* _PROBLEM TO SOLVE_
The entries that follow include a run beginning at the line with "Given: Click the" and ending at the line with "Open the rocket"; restate that run word for word and leave the rest out.

++++ RECORDS FOR THE TASK ++++

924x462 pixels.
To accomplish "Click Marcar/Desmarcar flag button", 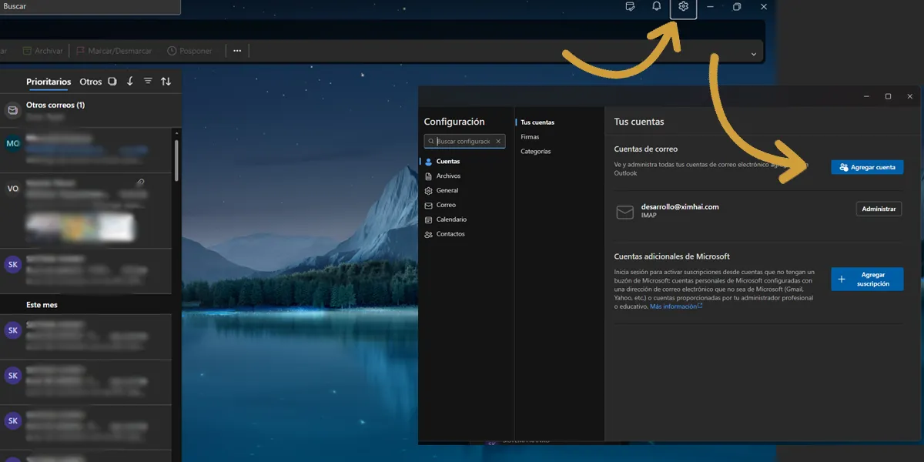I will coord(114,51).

++++
++++ RECORDS FOR THE TASK ++++

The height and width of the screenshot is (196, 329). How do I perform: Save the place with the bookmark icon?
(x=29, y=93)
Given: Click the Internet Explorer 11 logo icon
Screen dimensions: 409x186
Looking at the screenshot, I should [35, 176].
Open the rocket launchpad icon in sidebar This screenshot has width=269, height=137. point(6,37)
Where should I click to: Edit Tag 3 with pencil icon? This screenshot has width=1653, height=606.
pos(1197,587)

++++
++++ RECORDS FOR THE TASK ++++

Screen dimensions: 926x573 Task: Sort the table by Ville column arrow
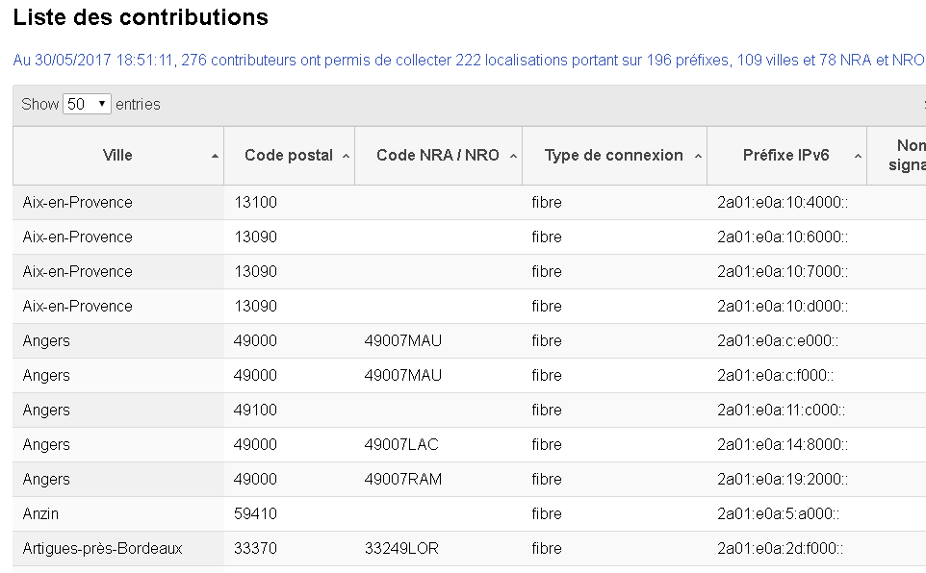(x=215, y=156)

++++

* _EXPECTED OUTPUT_
Given: Click the Internet Explorer 11 logo icon
Screen dimensions: 409x186
Looking at the screenshot, I should [35, 176].
Open the rocket launchpad icon in sidebar This screenshot has width=269, height=137. point(6,37)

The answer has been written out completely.